We still have two large cigarette producers based in the UK. I spoke to someone quite senior who works for one of them this week. I have never dared ask the question: how can you? How do you square it with your conscience, working for a business whose main product will kill one in four people who choose to consume it over an extended period?

If you were living in an area of high unemployment, and the only factory in town was making fags, I can see how you might explain it. The habit is legal. Why should I deprive my family on a point of principle?

The senior people at these companies, the marketing men, the PR and HR professionals, the technicians, the executives all the way up to board level, all have skills that are highly transferable. They could work for any large corporation. They don’t have to work for one that kills people. What do they tell their friends, over the dinner party table? And I bet not many of those educated professionals smoke.

On smoking

Phil Everly has died. He died as a direct consequence of his smoking habit, in much the same way as you would die of being hit by a train if you lay down on the tracks in front of one.

One in four smokers will die likewise, as a direct result of their habit. I have no idea of the numbers, but I suspect that is in the same region as the number of people who develop a heroin addiction, and then die as a consequence.

Not all heroin addicts die; some give up, and survive. Not all smokers die; some carry on unaffected. My own father has been a heavy smoker all his life, and he is still alive, and smoking, at 82. Though it has not done him or his health any favours.

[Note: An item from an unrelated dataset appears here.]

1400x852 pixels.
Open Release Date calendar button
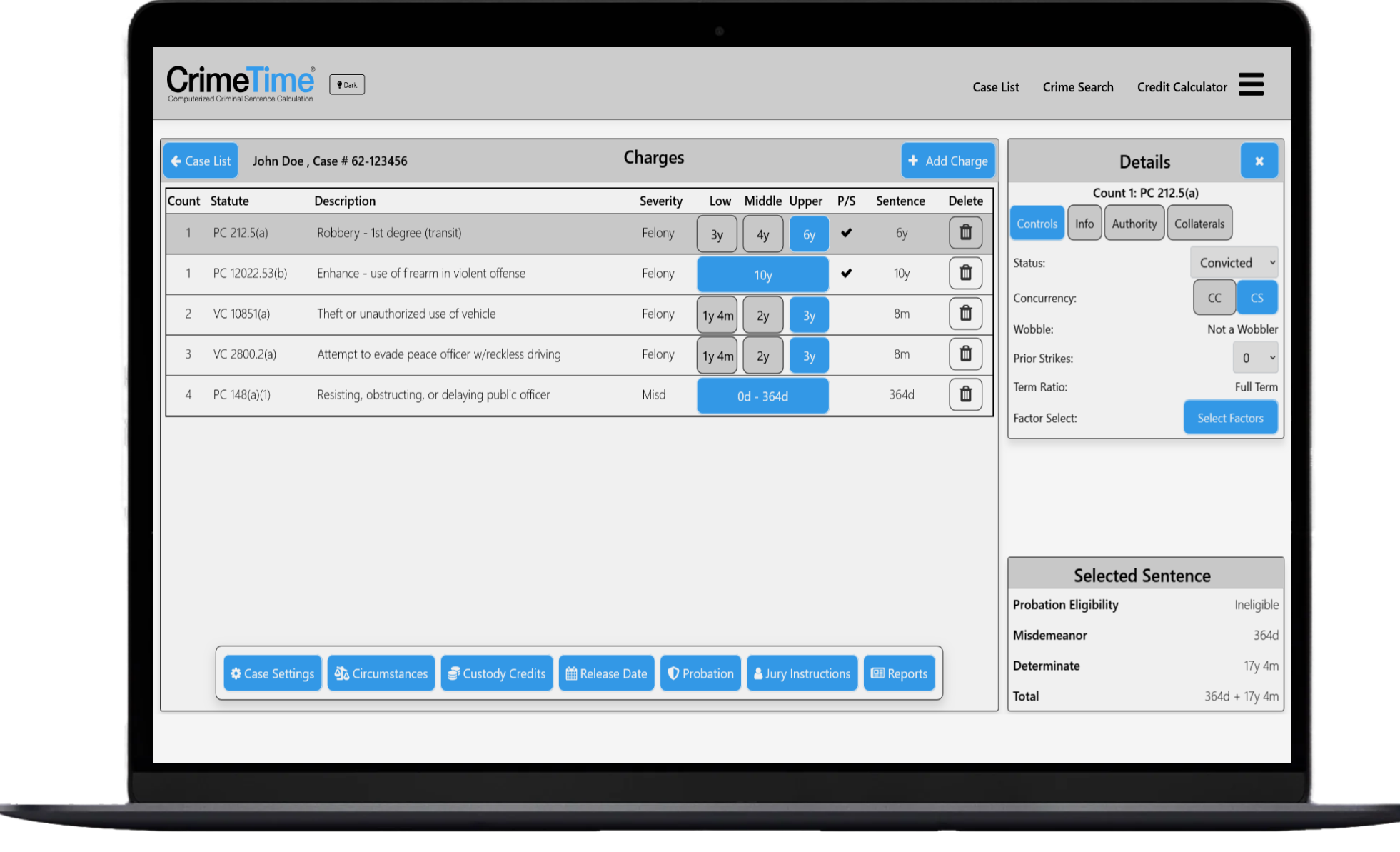(606, 673)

As a liberal, I have a problem with smoking. Heroin is banned, and rightly so. On the above logic, cigarettes should be banned as well. Except that, as a liberal, I do not like banning things. It is the same old paradox – to what extent should you legislate, in a free society, to protect people from the effects of their own stupidity.

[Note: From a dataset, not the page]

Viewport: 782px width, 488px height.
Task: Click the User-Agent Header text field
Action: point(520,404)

I rather suspect that this is one of the few things the last government got right. Their policy was to make it so difficult, logistically, to smoke, with bans in the workplace, public places, etc, that a number of people will have given up rather than continue with the sheer inconvenience.

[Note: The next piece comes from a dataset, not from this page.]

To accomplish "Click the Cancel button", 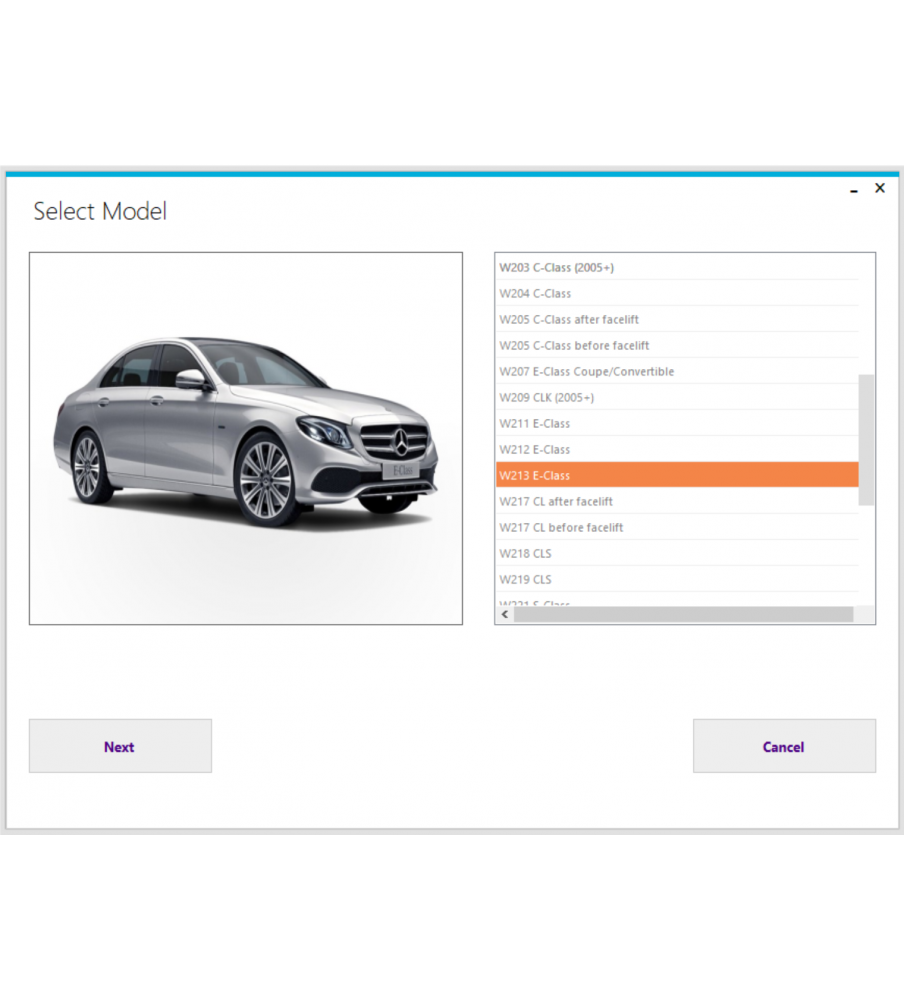I will tap(784, 746).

Meanwhile they shoved the cost of smoking up, by means of increased taxation, so consumption was by definition being limited, and by the poor in particular.

This brings with it two additional problems, though. One, the higher the price, the more smuggling. Some statistics suggest that one in five cigarettes smoked in the UK came in from outside. The kind of people who engage in large-scale cigarette smuggling tend to be the same sort of organised criminals who are involved in much worse, such as people smuggling, prostitution, drugs, etc. Shove the price up too far and you encourage them. See the inevitable comparison with Prohibition and the rise of the Mafia, cocaine and narco-terrorism.

The second is that, once you establish the principle that you can act against social ills by raising taxes, this itself becomes habit-forming. People drink too much? Bang up taxes on alcohol. Obesity? A tax on sugar, or foods that busybodies and other vested interests disapprove of and feel you and I should not be allowed to indulge in. For our own good, because Nanny knows best. And it’s good for the Exchequer, so who can complain? This is not a route we want our society to go down.

The trouble with this softly-softly approach is that it does not seem to be discouraging the young from taking up the habit. I am staggered how many of my teenage daughter’s friends smoke. They are intelligent people, they know the risks, they understand the statistics. And yet there are all these used butts on the terrace outside our back door.

There was a serious theory, in my youth when the drug culture first took root, that this was a problem that would solve itself, because all the junkies would die and no one would then be silly enough, having seen the evidence, to take up the habit thereafter. It didn’t work out that way. The same with smoking too, then. I don’t know the answer to this one.